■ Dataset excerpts

※ ※ ※

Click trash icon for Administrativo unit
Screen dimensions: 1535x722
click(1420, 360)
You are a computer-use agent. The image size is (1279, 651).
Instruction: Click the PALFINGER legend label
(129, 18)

※ ※ ※

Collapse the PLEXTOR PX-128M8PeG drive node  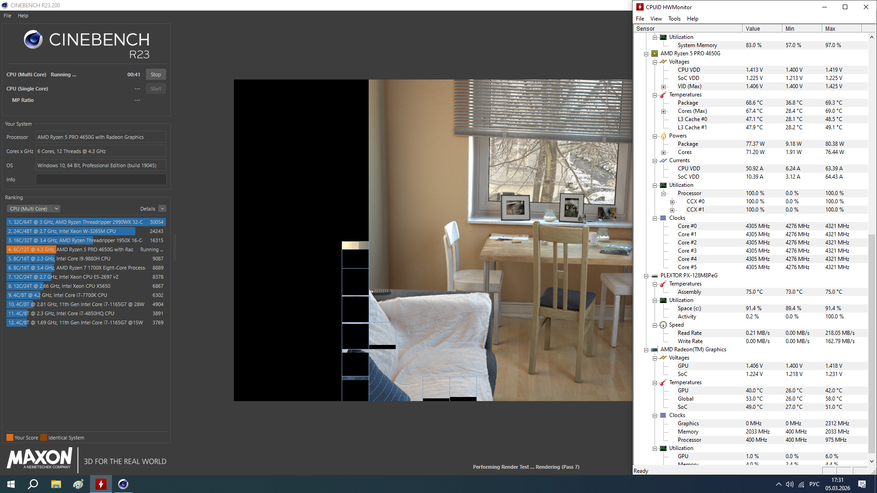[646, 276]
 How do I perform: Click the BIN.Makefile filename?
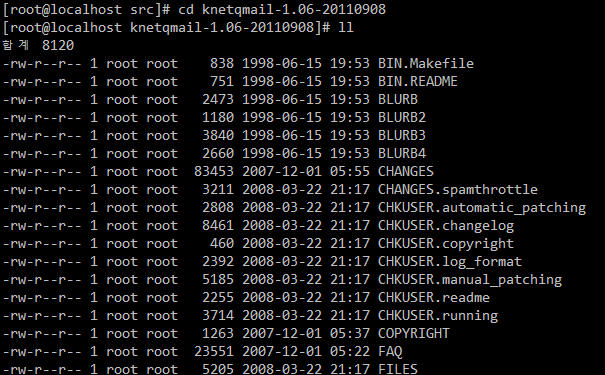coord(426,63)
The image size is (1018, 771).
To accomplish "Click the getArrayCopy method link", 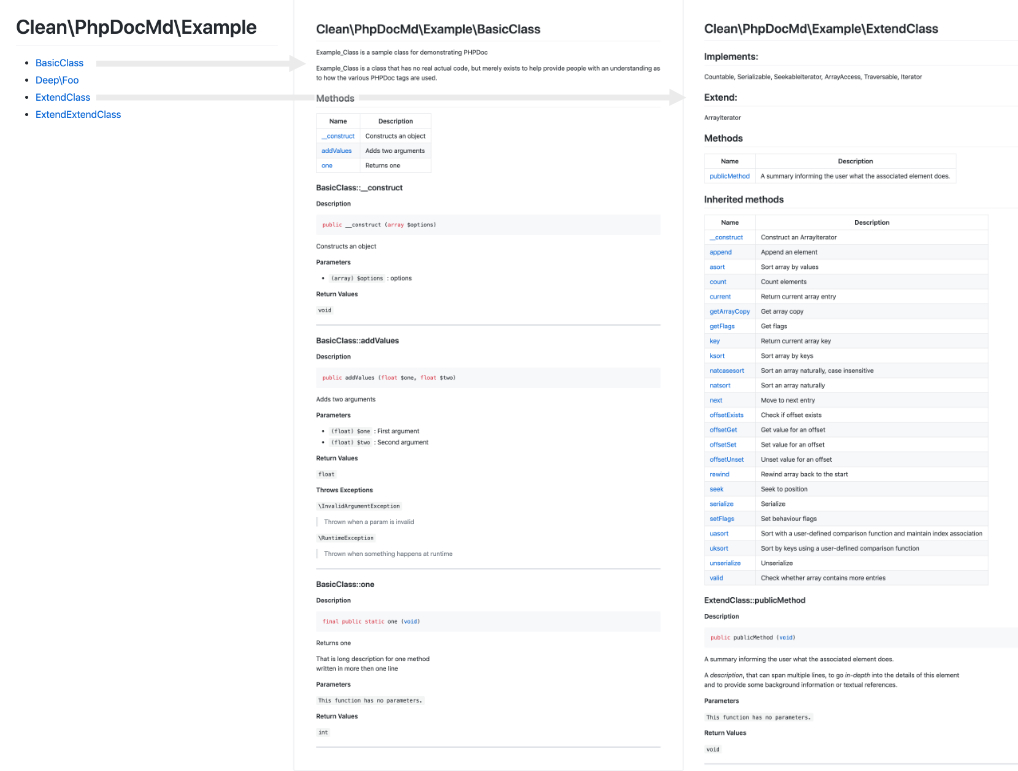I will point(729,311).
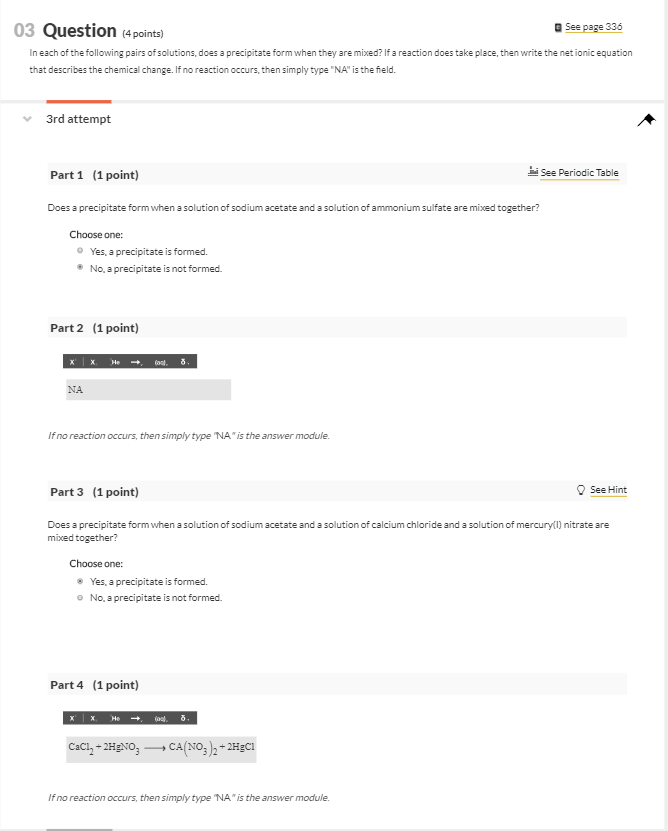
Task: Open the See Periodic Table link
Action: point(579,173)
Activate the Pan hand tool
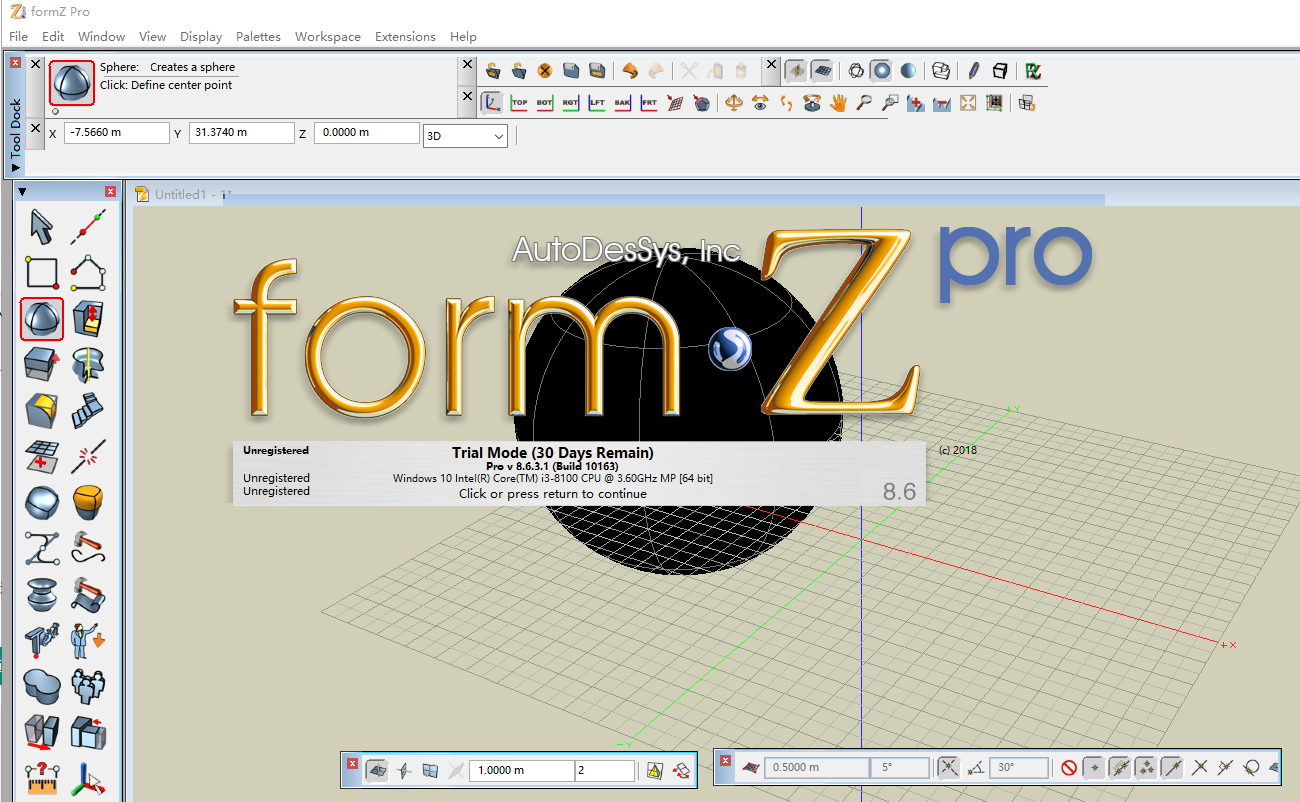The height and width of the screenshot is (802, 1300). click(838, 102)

※ ※ ※

Check the data line by line and report how many lines contain "size" as a word or string, giving nothing besides the number.

2